如果每一步都重新计算整个 prefix，复杂度很高。KV cache 的做法是缓存每一层历史 token 的 \(K,V\)：

\[ K_{\leq T}^{(\ell)},V_{\leq T}^{(\ell)}. \]

下一步只为新 token 计算 \(q_{T+1},k_{T+1},v_{T+1}\)，然后让它 attend 到缓存中的历史 keys/values：

\[ \operatorname{Attn}(q_{T+1},[K_{\leq T};k_{T+1}],[V_{\leq T};v_{T+1}]). \]

这把每步生成的重复计算从“重算所有历史层表示”变成“只追加一个 token 的 KV”。显存代价是 cache 随 batch size、layer 数、head 数和上下文长度线性增长：

\[ \text{KV elements} = 2\cdot B\cdot L\cdot H\cdot T\cdot d_h. \]

这正是后面 inference infrastructure 里讨论 PagedAttention、KV cache 管理、碎片化 GPU 服务的原因。

Position IDs with Cache

GPT-2 使用 learned absolute position embedding，因此 decode step 必须知道新 token 的 absolute position。prefill 阶段：

input ids:    [A, B, C]
position ids: [0, 1, 2]

decode 第一个新 token 时，它的位置应该是 3：

new token:    [D]
position id:  [3]

若 batch 中有 padding，position 应该按每条样本真实长度递增，而不是按 padded tensor 列号递增。一个最小写法是：

past_len = attention_mask.long().sum(dim=-1, keepdim=True)
next_position_ids = past_len

生成多步后，past_len 要随着每条样本追加 token 而更新；遇到 EOS 后还要决定该样本是否继续占位、是否停止采样、是否释放 cache。这些看起来是 serving 细节，但对 GPT-2 absolute position embedding 来说，它们直接决定模型读到的位置向量。

Pitfall: Cache Length and Position ID Can Diverge

In padded batched decoding, cache length, tensor column index, and true sequence length are not always the same. GPT-2-style absolute position ids must follow true generated length.
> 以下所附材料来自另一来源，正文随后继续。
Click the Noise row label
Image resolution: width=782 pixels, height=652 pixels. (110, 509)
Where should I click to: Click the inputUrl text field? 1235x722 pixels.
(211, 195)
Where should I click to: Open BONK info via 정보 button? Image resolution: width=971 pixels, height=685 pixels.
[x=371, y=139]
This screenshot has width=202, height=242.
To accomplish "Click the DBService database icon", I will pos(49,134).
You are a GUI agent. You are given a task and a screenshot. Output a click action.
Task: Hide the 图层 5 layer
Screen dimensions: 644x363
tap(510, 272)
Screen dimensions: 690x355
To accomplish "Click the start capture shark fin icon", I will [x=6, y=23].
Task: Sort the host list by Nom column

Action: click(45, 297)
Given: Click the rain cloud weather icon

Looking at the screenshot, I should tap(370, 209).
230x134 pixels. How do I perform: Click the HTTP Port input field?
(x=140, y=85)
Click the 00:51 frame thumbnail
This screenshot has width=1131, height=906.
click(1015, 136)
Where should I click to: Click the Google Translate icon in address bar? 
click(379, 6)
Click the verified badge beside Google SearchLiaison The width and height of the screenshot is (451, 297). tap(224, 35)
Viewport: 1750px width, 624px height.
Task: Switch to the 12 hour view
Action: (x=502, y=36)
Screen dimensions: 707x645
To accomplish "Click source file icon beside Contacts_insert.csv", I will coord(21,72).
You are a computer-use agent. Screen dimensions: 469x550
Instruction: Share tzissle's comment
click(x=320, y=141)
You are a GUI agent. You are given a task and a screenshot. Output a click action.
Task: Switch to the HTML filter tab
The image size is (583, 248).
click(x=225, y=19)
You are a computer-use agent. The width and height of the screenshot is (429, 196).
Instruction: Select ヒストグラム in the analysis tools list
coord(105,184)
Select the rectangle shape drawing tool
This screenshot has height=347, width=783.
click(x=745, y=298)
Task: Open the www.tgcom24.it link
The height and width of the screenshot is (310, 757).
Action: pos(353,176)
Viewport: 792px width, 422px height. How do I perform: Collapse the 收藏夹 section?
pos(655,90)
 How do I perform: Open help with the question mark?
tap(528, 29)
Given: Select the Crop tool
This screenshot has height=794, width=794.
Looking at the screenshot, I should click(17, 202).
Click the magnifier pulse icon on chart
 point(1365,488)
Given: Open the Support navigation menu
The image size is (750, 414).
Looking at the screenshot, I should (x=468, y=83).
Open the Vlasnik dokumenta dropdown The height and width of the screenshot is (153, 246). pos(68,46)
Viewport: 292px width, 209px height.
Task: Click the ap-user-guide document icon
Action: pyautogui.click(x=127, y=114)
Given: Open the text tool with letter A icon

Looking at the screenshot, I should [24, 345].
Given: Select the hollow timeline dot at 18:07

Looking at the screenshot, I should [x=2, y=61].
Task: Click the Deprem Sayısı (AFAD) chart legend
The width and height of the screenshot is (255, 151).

Why GPT-2 Matters for Modern LLMs

GPT-2 留下来的不是某个固定大小的模型，而是一套 template：

把所有任务都序列化成文本；
用 causal LM 统一训练目标；
用 decoder-only Transformer 做可扩展参数化；
用 tokenizer 把开放字符串映射到有限词表；
用 prompt 在 inference time 指定任务；
用 sampling 和 KV cache 把概率模型变成交互式生成器。

后来的 LLaMA、Qwen、Mistral、GPT-NeoX 等模型改变了很多细节：RoPE 替代 absolute position embedding，SwiGLU/RMSNorm 替代部分 GPT-2 组件，更大的数据和更复杂的 post-training。但“decoder-only causal LM”这个骨架仍然是主流。

Reading GPT-2 Correctly

GPT-2 should be read as a working bridge from classical language modeling to modern LLMs: its architecture is simple enough to derive on paper, but its training recipe already contains the key engineering details that make later LLMs possible.

References

Language Models are Unsupervised Multitask Learners, Radford et al., OpenAI.
OpenAI GPT-2 source code, especially the causal attention mask and KV cache implementation.
Hugging Face GPT-2 documentation, especially padding, past_key_values, and label shifting conventions.